CareDx was advised by the investment bank of ABG Sundal Collier and the law firms of Wilson Sonsini Goodrich and Rosati in the United States and Baumgarten Byström Rooth & Partners Advokater AB in Sweden.

Conference Call

CareDx will host an investment community conference call on April 19, 2016 beginning at 1:30pm PT/4:30pm ET to discuss the transaction and provide details on upcoming milestones and the combined company financial outlook.

Individuals interested in listening to the conference call may do so by dialing (855) 420-0616 for domestic callers or +1 (678) 304-6848 for international callers. Please reference Conference ID: 92675397. During the call, management will refer to a presentation that will be available for download on the Company’s website at 1:05pm PT/4:05pm ET on the day of the call. To download the presentation or listen to a live webcast, please visit the investor relations section of CareDx’s website at: www.CareDx.com .

A replay of the call will be available beginning April 19, 2016 at 4:30 pm PT/7:30 pm ET through 4:30 pm PT/7:30 pm ET on April 20, 2016. To access the replay, dial (855) 859-2056 or (404) 537-3406 and reference Conference ID: 92675397.

About CareDx

CareDx, Inc., based in Brisbane, California, is a molecular diagnostics company focused on the discovery, development and commercialization of clinically differentiated, high-value diagnostic surveillance solutions for transplant patients. The company has commercialized AlloMap ® , a gene expression test that aids clinicians in identifying heart transplant patients with stable graft function who have a low probability of moderate/severe acute cellular rejection. CareDx is also pursuing the development of additional products for transplant monitoring using a variety of technologies, including AlloSure™, its next-generation sequencing–based test to detect donor-derived cell-free DNA after transplantation. CareDx’s wholly owned subsidiary, Allenex AB, headquartered in Stockholm, is a life sciences company that develops, manufactures, markets and sells high quality products that increase the chance of successful transplants by facilitating a better match between the donor and the recipient of stem cells and organs.
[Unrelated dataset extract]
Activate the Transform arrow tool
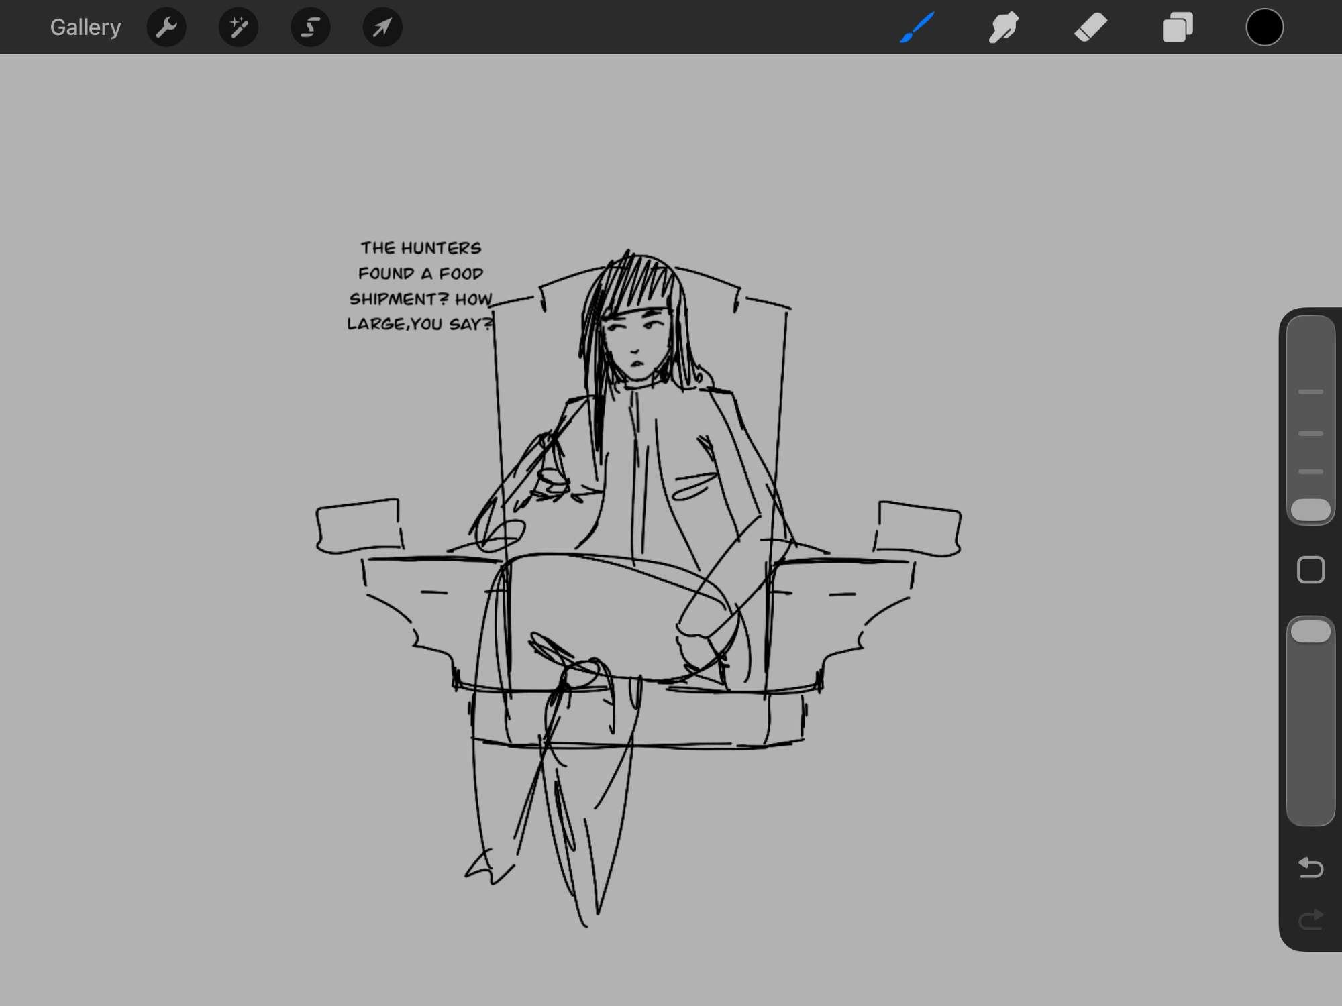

Allenex currently markets two key products; Olerup SSP, a set of HLA typing used prior to hematopoietic stem cell/bone marrow transplantation and organ transplantation, and XM-ONE ® , the first standardized test that quickly identifies the patient’s antigens against HLA Class I, Class II or antibodies against the donor’s endothelium.

For more information, please visit: www.CareDx.com .

 

Media Contacts - CareDx    Media Contacts - Investor
Molly Martell, Senior Director, Marketing    Jamar Ismail, Vice President
T: +1 415-728-6307    Westwicke Partners, LLC
E: mmartell@caredx.com    T: +1 415-513-1282
   E: jamar.ismail@westwicke.com

Forward Looking Statements

In addition to the historical information, this press release contains forward-looking statements with respect to our business, research, development and commercialization efforts and anticipated future financial results. These forward-looking statements are based upon information that is currently available to us and our current expectations, speak only as of the date hereof, and are subject to numerous risks and uncertainties, including risks related to our ability to complete this and future equity investments. These factors, together with those that are described in our filings with the SEC, including the Annual Report on Form 10-K for the fiscal year ended December 31, 2015 filed by us with the SEC on March 29, 2016, may cause our actual results, performance or achievements to differ materially and adversely from those anticipated or implied by our forward-looking statements. We expressly disclaim any obligation, except as required by law, or undertaking to update or revise any such forward-looking statements.